- Soy in the diet
- Soy in medicine
The soya plant has its origins in East Asia. It is considered one of the oldest crops in the world and has been appreciated by the Chinese for thousands of years as an excellent source of protein and nutrients.
In western industrialized countries, soybean has gained popularity only in recent years. Whether as a soy drink, soy sausage or tofu, the legume is considered a particularly healthy food. A downside to consumers, however, is the fear of genetically modified soybeans.
What is in the soybean?
- The soybean, like the peas, beans and lentils, is one of the legumes and has the highest protein content in this group. It is a very high quality vegetable protein.
- Soya also has a favorable fatty acid composition. It contains few saturated fatty acids and a high proportion of polyunsaturated fatty acids. Like other vegetable oils, soybean oil does not contain cholesterol. Both factors together have a positive effect on lipid metabolism.
- Soybeans are a good source of fiber. With 50 g of soybeans can cover 1/3 of the daily requirement of fiber. Dietary fiber is an important herbal ingredient that helps regulate bowel function and promote healthy intestinal flora.
- Soybeans make a good contribution to meeting the needs of many vitamins, eg. B. Vitamin B1, B2, Folic acid and vitamin E.
- Soy is rich in potassium and magnesium.
From miso to tofu
Miso: Spicy soybean paste made by lactic acid fermentation. It is used especially in Japanese cuisine as a basis for soups and stews (instead of vegetable or meat broth), but also for spreads, spicy sauces, dressings and dips of all kinds.
Soy drink: Vegetable milky beverage produced by squeezing soaked and finely ground soybeans. The soy drink is well suited as an alternative for a cow's milk protein allergy and lactose intolerance (lactose intolerance). It should be noted, however, that the calcium content is lower than in cow's milk. The soy drink also serves as the basis for making products such as soy desserts, etc.

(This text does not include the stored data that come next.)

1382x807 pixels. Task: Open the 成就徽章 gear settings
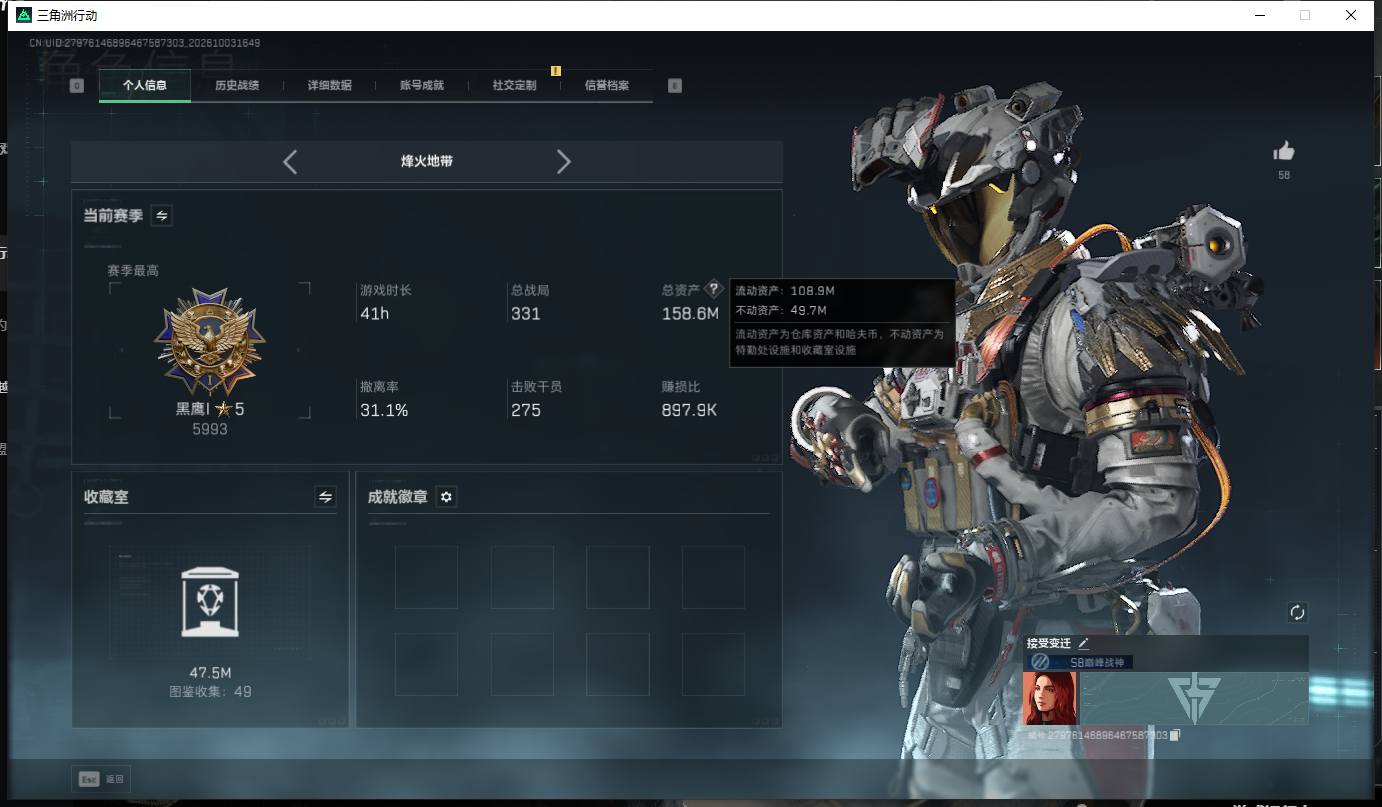pos(447,497)
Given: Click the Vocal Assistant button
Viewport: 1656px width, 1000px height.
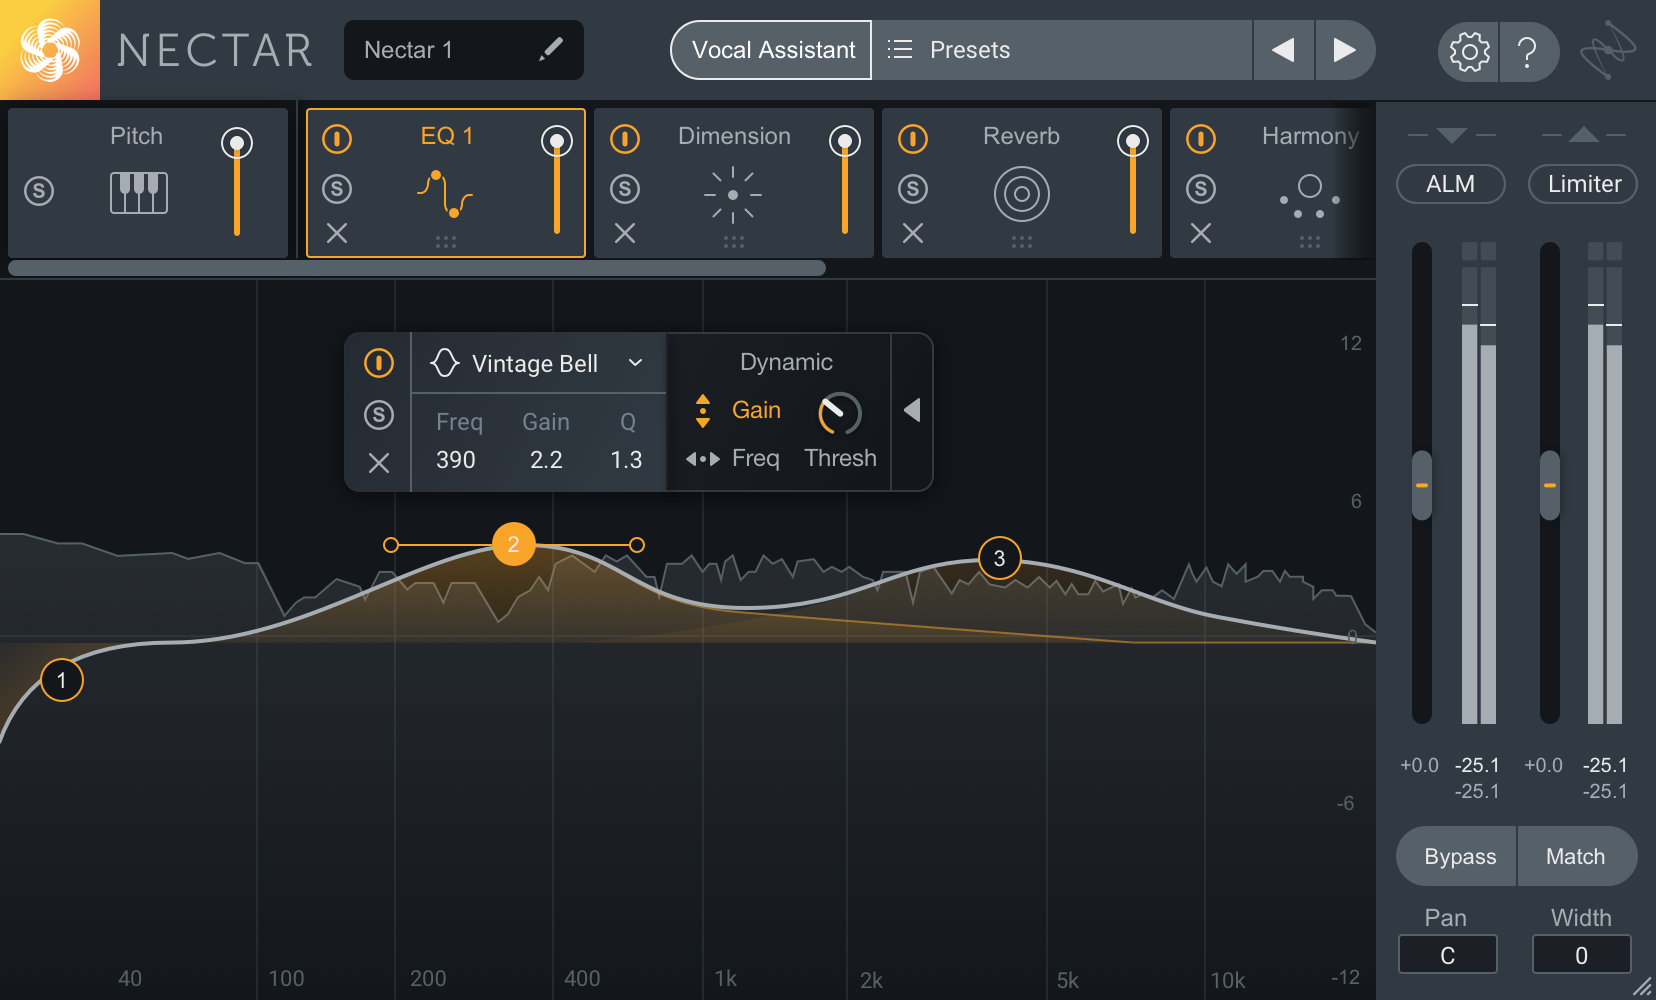Looking at the screenshot, I should [772, 50].
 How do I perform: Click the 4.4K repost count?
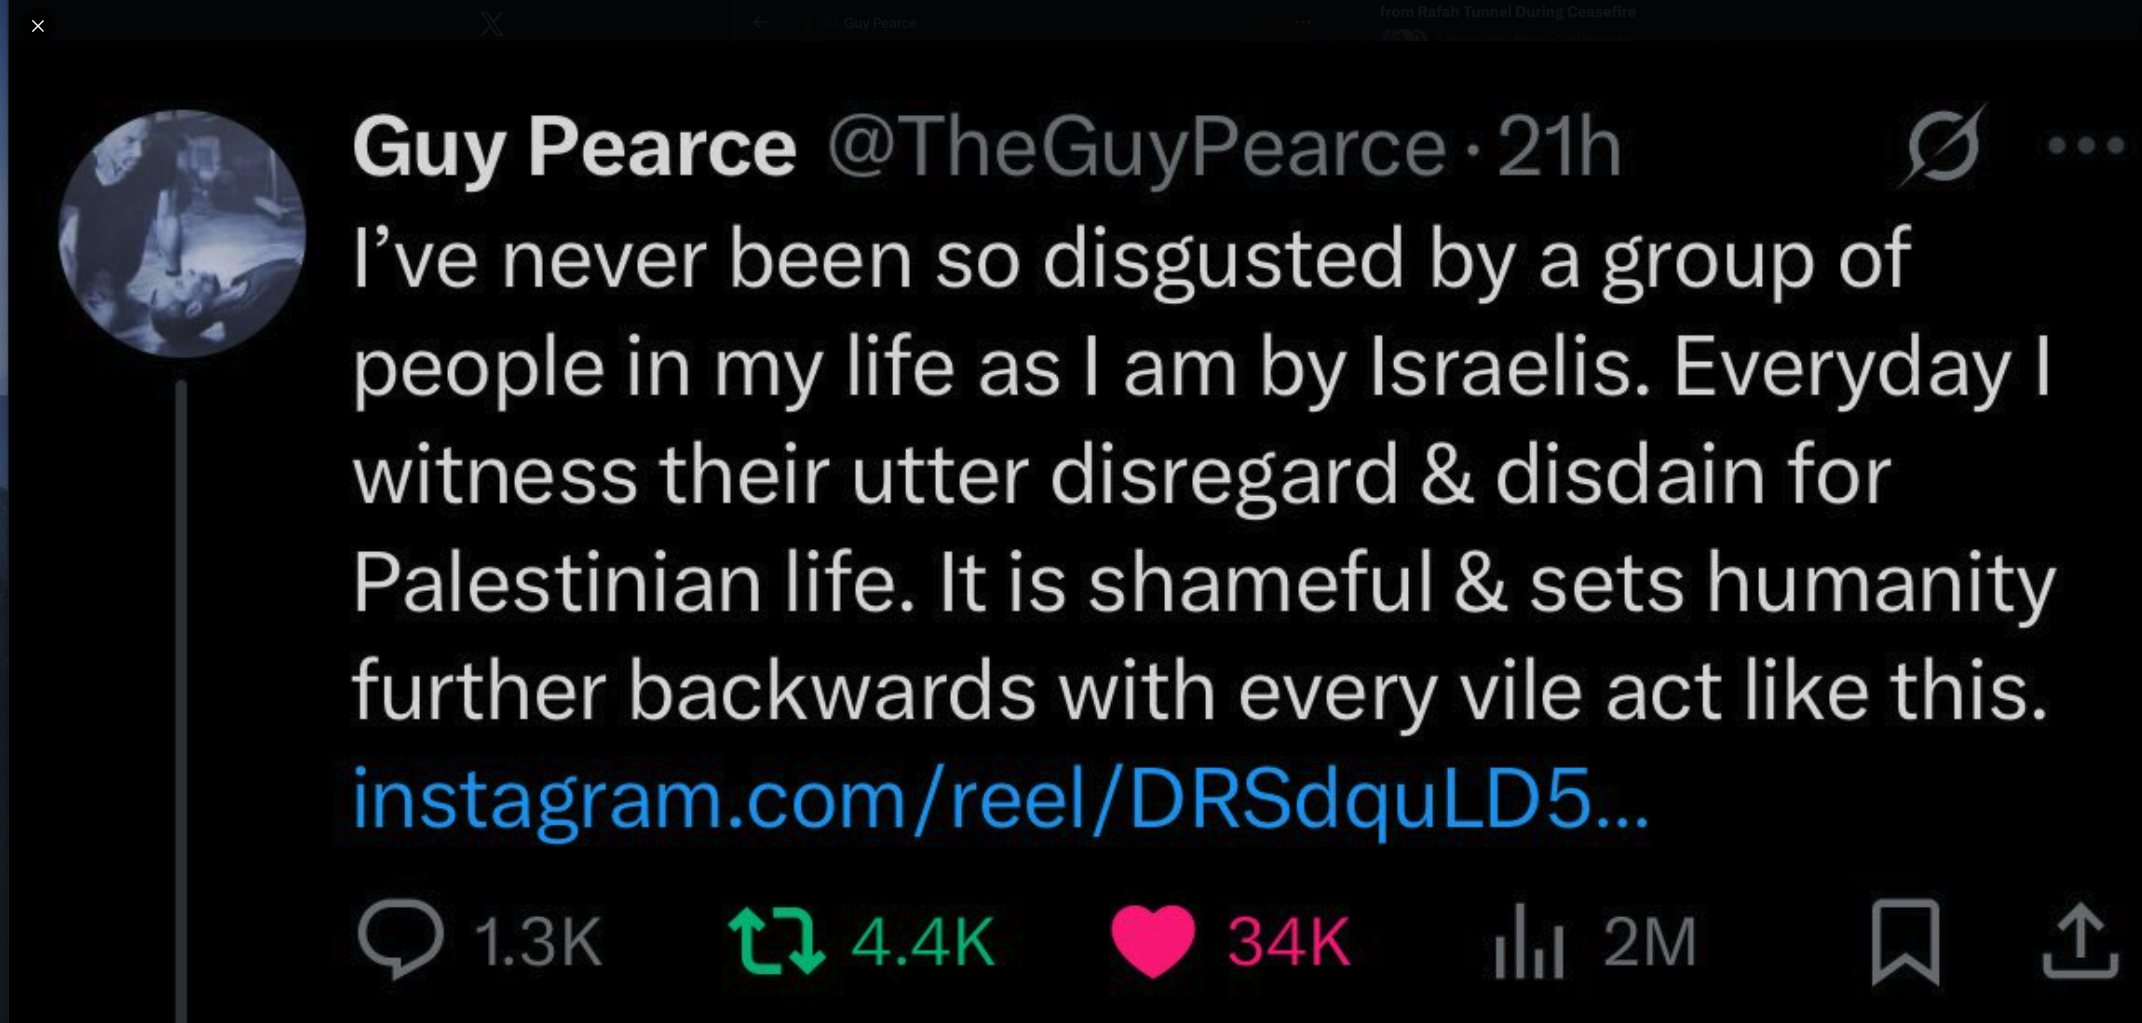[x=923, y=941]
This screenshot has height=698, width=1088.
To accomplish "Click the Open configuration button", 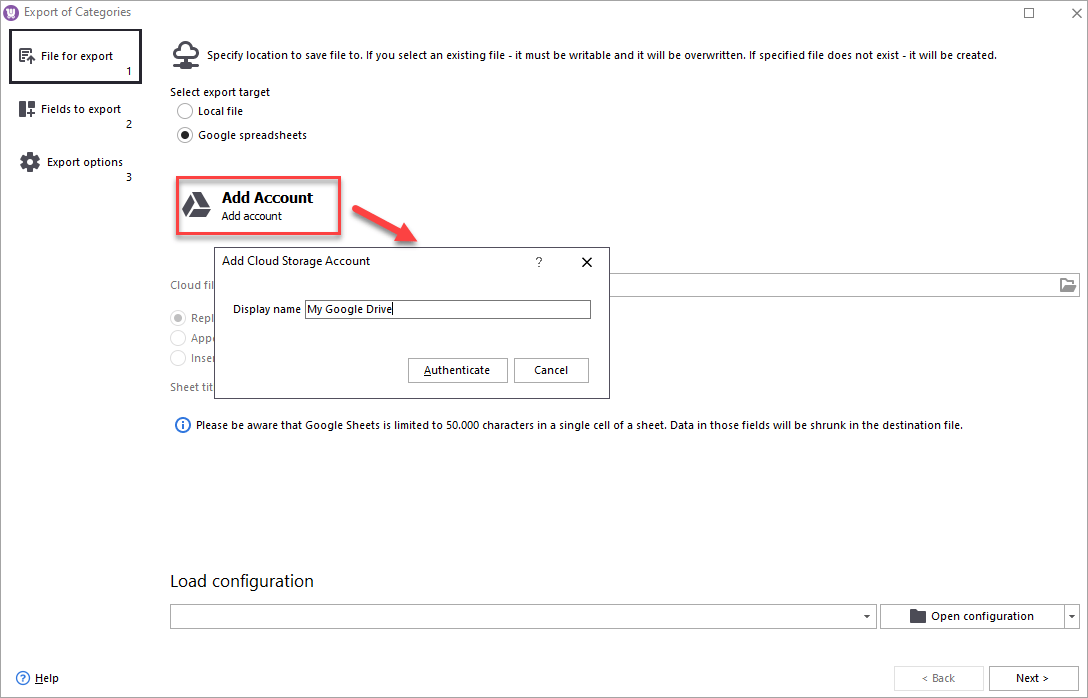I will pos(971,617).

Soy oil: The extraction of soybean oil is predominantly by extraction from and subsequent refining. However, it is also available gently pressed, unrefined soybean oil. Soybean oil is widely used in ready-made products such as margarine, mayonnaise, dressings, etc. As a by-product of the production of soybean oil, a protein-rich presscake is produced, which is often used as the starting material for the production of TVP (textured vegetable protein).
Tofu: The basis for the production of tofu is the soy drink. This becomes a quark-like mass through a coagulation process. After removal of excess liquid by squeezing results in a cut-resistant quark-like mass. Tofu in its original form is almost tasteless. It is suitable for spicy or sweet food. Tofu can be roasted, baked, grilled, fried and tasted raw or processed with vegetables, cereals, in a salad or on casseroles.
TVP (textured vegetable protein): Meat-like product made from soy protein isolates. To produce the soy meat mass, the degreased soybean meal is processed together with water in a special machine under high heat and high pressure. At the end of the manufacturing process, flavors and colors are added to the product for flavoring and the desired shape (eg as cubes or granules) is cut. For preparation, the soy pieces must be soaked in water or broth and then processed further.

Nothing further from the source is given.